Ovulation induction:
In both protocols recombinant hCG (6500-10,000 IU) was given intramuscularly to trigger the final maturation of follicles or when more than two follicles attained a diameter of 17 mm along with increased level of oestradiol 2000 pg/ml/mature follicle. While cycle cancelation has been done if there is poor ovarian response during stimulation i.e. no follicle of 15 mm will be seen on day 9, E2 level will be <5000 pg/ml on day 9, high risk of incidence of ovarian hyperstimulation syndrome (E2 level >7000-8000 pg/ml) etc. The time difference between the last gonadotropin injection and hCG regimen was no more than 24 hour.
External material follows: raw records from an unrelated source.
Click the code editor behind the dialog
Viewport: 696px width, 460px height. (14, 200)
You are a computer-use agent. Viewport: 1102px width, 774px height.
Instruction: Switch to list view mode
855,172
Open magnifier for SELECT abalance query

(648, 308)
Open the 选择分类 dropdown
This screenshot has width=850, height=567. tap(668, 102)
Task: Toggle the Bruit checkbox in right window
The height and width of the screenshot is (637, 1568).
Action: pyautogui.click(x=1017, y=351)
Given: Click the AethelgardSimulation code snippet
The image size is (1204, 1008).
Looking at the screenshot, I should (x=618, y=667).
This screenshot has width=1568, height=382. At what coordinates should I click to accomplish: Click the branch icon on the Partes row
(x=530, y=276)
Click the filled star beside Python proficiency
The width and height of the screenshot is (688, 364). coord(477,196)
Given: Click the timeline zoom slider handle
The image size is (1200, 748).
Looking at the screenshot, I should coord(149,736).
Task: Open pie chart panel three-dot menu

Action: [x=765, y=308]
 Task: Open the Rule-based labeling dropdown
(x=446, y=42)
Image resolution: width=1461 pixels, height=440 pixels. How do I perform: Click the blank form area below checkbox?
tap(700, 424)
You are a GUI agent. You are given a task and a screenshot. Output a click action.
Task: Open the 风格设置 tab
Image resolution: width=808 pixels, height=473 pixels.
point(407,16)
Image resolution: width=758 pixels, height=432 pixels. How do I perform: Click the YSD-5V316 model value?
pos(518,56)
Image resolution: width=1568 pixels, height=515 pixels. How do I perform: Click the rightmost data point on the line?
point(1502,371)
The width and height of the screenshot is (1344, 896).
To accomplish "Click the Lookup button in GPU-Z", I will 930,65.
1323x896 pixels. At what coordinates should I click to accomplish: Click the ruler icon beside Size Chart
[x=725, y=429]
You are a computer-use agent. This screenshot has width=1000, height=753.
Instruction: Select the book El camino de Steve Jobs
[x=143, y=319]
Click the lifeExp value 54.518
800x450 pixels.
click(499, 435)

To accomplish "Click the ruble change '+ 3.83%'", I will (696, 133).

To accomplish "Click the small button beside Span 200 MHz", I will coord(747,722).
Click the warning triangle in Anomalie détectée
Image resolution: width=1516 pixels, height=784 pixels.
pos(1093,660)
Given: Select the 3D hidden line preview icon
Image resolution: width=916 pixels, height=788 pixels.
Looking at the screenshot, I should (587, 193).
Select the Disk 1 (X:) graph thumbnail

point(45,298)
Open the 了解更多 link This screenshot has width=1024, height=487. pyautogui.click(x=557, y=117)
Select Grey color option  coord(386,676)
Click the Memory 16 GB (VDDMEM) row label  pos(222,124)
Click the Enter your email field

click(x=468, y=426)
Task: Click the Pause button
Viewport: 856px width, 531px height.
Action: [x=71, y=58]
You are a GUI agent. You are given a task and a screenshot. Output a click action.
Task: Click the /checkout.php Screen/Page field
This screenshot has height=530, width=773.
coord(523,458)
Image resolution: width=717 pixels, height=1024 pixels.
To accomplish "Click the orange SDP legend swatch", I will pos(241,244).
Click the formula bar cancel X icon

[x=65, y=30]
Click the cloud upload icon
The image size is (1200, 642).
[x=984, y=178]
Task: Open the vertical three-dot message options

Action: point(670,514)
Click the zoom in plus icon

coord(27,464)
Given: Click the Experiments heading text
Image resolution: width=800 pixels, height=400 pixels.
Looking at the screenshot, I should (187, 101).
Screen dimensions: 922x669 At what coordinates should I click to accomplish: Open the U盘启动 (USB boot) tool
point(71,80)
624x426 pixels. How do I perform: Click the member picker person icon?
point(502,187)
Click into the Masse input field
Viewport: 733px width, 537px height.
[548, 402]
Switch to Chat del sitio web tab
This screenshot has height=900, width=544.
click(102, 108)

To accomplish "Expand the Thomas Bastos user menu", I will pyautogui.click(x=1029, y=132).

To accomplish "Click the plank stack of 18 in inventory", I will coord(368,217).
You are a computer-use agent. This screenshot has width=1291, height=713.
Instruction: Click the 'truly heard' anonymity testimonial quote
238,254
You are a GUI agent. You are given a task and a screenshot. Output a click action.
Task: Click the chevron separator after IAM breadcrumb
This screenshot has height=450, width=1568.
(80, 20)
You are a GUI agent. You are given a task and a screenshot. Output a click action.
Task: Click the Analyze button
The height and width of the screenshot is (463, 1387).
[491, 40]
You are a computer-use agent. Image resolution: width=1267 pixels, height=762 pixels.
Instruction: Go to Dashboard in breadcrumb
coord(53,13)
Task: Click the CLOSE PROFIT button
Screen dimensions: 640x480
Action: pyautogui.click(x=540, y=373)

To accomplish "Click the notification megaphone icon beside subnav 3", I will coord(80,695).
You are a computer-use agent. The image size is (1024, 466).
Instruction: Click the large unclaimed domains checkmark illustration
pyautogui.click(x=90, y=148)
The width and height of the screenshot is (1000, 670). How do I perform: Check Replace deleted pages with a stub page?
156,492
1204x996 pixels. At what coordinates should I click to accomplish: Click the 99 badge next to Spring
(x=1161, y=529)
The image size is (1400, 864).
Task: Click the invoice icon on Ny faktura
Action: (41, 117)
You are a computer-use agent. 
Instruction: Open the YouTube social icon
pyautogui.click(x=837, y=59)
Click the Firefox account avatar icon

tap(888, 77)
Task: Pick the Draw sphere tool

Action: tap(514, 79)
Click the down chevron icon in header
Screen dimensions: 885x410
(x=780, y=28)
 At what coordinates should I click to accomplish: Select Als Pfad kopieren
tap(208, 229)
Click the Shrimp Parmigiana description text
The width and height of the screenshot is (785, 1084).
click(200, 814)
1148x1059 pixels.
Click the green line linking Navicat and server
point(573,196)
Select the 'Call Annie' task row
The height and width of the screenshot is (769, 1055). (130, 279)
After 36 hour of hCG regimen transvaginal echo-guided ovarian puncture has been done and oocyte retrieval was performed. The assessment of oocyte quality has been performed after removing cells of the corona radiata which is based on directly under the inverted microscope. Oocyte maturity has been noted and mature oocytes of MII are microinjected. The optimal assessment of embryonic grading is based on the study of morphology such as cleavage rate, number of blastomeres, cytoplasmic appearance, extent of a-nucleated fragments, and regularity in the symmetry of blastomeres.
Pregnancy outcomes:
Fertilization was evaluated 18 to 20 hour after insemination. One or two embryos of grade I (smooth and regular blastomeres, devoid of fragmentation and embryo) or grade II (blastomeres are equal in size, minor fragmentation (< 20%) was transferred to the uterus after 3 to 5 days later using ultrasound guided catheter (Cook, Australia ). The additional embryos were frozen based on the couple consent. Biochemical pregnancy was identified by a high level of β-hCG i.e., 50 mIU/mL, which was tested 14 days post embryo transferred. A radioimmunoassay kit was used to measure the serum concentration of β-hCG. Clinical pregnancy was confirmed by means of a gestational sac and heartbeat monitored during trans-vaginal ultrasound on 6 to 7 weeks later. Miscarriage or spontaneous abortion was demarcated as termination of pregnancy before 28 weeks. Luteal phase support was given Duphaston orally (10mg) or vaginal pessaries (Utrogestan 100mg) from the day of oocyte retrieval until clinical pregnancy was ruled out.
Statistical analysis:
Statistical analysis was done using statistical package SPSS (version 21; SPSS Inch., Chicago, IL, USA). Values are presented as Means ± SD or n/N (%). The means of two groups were compared through unpaired Student’s t-test, while, categorical variables were calculated through χ2–test. Fisher’s exact test was applied to relate multiple means from different groups. Significant statistical difference was considered p<0.05.